------ Document section

Atiyah ibn Sa'd ibn Junādah al‐'Awfi (Arabic: عطية بن سعد بن جنادة‎) [d. 729][1] was an early proto-Shiite traditionist. He is regarded as a reliable narrator of hadith.

Family background[edit]

Atiyah belonged to the Judaila family of the tribe known as Qays and his patronymic appellation was Abdul Hasan according to al-Tabari. Atiyah's mother was Greek.[2] Some accounts suggest that she was a Roman slave girl.[citation needed]

Sa'd bin Junadah i.e. the father of Atiyah is reported to have approached Ali, the fourth caliph and the cousin of the prophet Mohammed, and asked him to name him. Ali said: "He is an atiyah (Arabic for gift) of Allah". Thus he was named Atiyah.

Lifetime and Legacy[edit]

Arba'een Walk[edit]

After the battle of Karbala, the companion of Prophet Muhammad, Jabir ibn Abdullah Al-Ansari and his disciple Atiyah ibn Sa'd were the first pilgrims to visit the grave of Hussain ibn Ali in Karbala. Hearing the news of what had happened, they left Medina to pay homage and reached Karbala on the 20th of the Islamic month of Safar.[3][unreliable source?] This event has evolved into a religious pilgrimage, known as the Arba'een, attended by millions of Muslims every year.[4]

Revolt of Al-Ash'ath[edit]

Atiyah supported the revolt of Al-Ash'ath and his campaign against al-Hajjāj, the Umayyad viceroy of Iraq under Caliph Al-Walid I. The revolt was suppressed and Al-Ash’ath was killed in 85 AH. after which Atiyah fled to Fars.[2] Al-Hajjāj ordered Muhammad bin Qasim then governor of Fars, to summon Atiyah and demand him to curse Ali, which was a practice used by the Umayyads as a test of loyalty.[5][6] If Atiyah refused, he was to be flogged four hundred times and his head and beard shaved as humiliation.[2][7] Al-Tabari narrates that Atiyah refused to curse Ali and he was punished.[5]

Conquest of Sind[edit]

Atiyah joined the invasion force of Muhammad bin Qasim in his campaign on Sind. According to Chachnama, he was the commander of the right wing of bin Qasim's army after the conquest of Armabil (modern Bela). Al-Tabari, Ibn Sa'ad and Ibn Hajar give accounts of Atiyah's sojourn in Sind.[1][8]

Khorasan[edit]

Al-Tabari's biography states that Atiyah moved to Khorasan and stayed there during the governorship of Qutayba ibn Muslim. After the accession of Yazid II and the appointment of Umar ibn Hubayra as the Governor of Iraq (in 103 AH / 721–722 CE), he sought permission to return to Iraq. He then moved to Kufa lived there until his death in 111 AH / 729 CE.[2]

Scholarly Impact[edit]

Atiyah ibn Sa'd is regarded as a reliable transmitter of Prophetic narrations, hadith, by Ibn Hajar al-Asqalani [7] and al-Tabari[5]. In addition, he was a great exegete of the Qur'an and wrote a commentary on it in five volumes.[3][unreliable source?] He was a student of the great Sahaba Abdullah ibn Abbas and Jabir ibn Abd Allah al-Ansari.

------------

*Task requirements*:
A. According to the article on Atiyah ibn Sa'd, on what day did he and Jabir ibn Abdullah Al-Ansari reach Karbala?
B. Using the article on Atiyah ibn Sa'd, explain why he was given the name Atiyah.

------ Supplied information

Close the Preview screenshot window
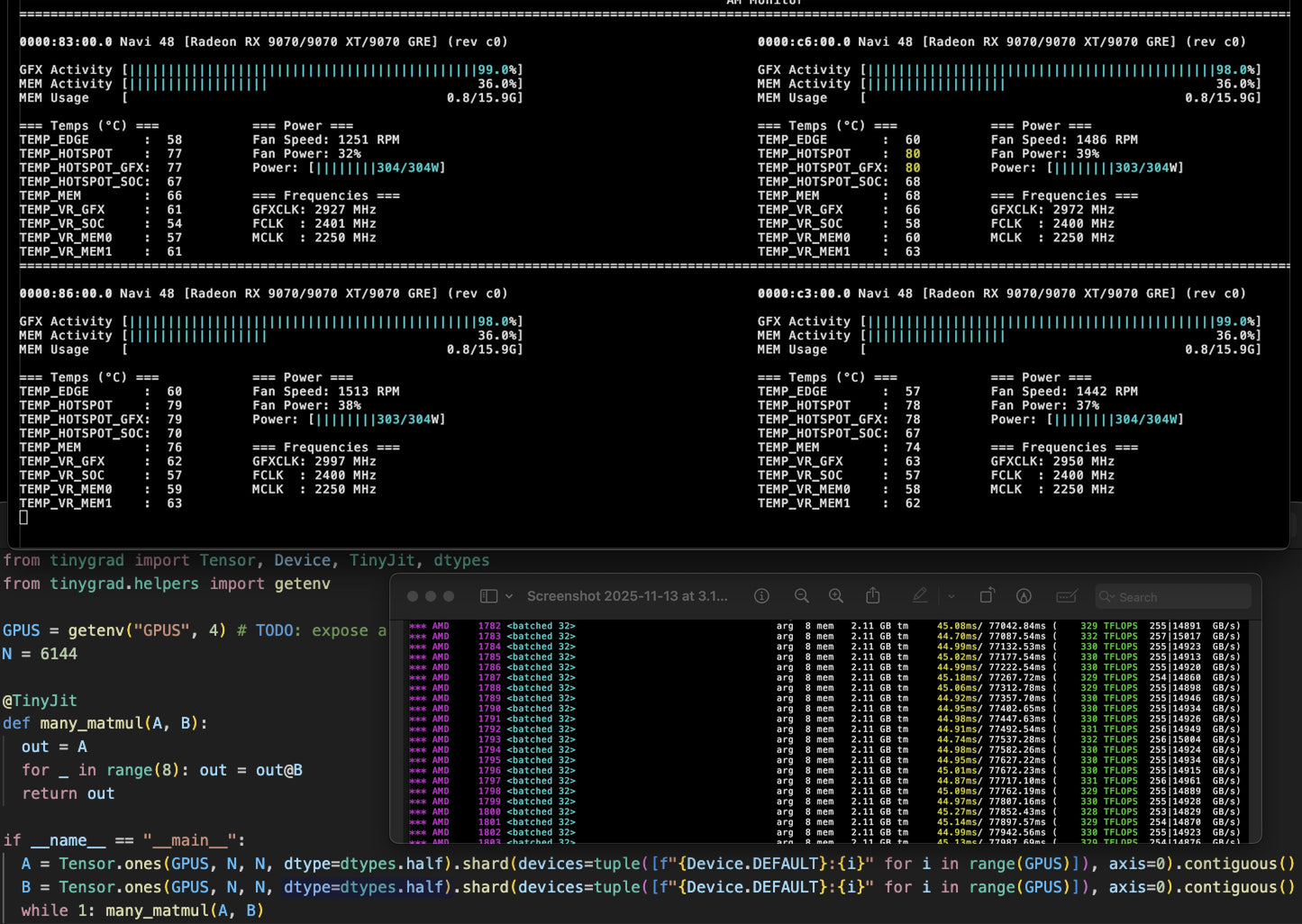Screen dimensions: 1302x924 click(413, 596)
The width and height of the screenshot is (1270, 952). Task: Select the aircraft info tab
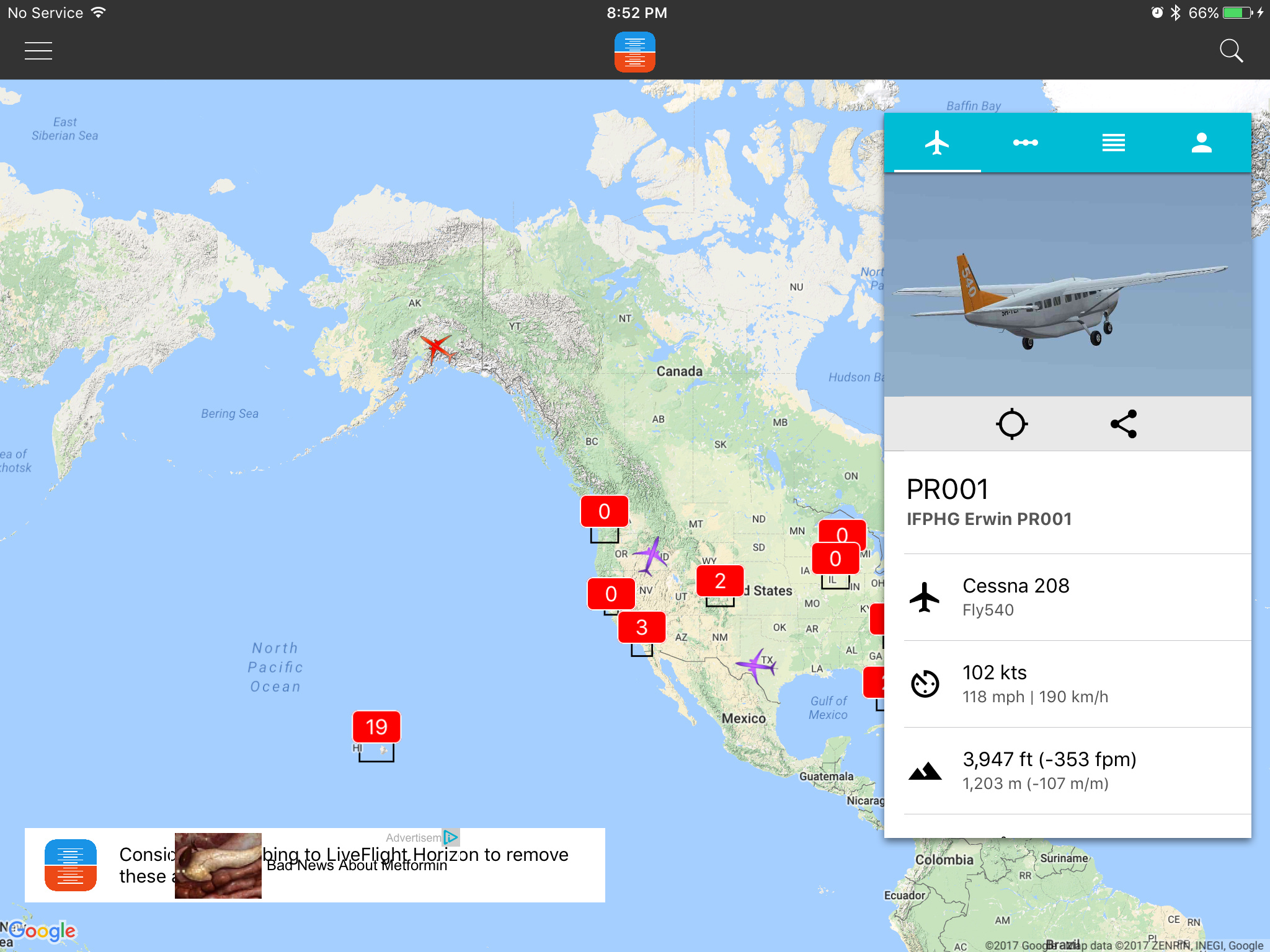937,143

------------

*Task results*:
A. They reached Karbala on the 20th of the Islamic month of Safar.

B. His father, Sa'd bin Junadah, asked Ali to name him, and Ali said, "He is an atiyah of Allah," atiyah being Arabic for gift. He was named Atiyah for that reason.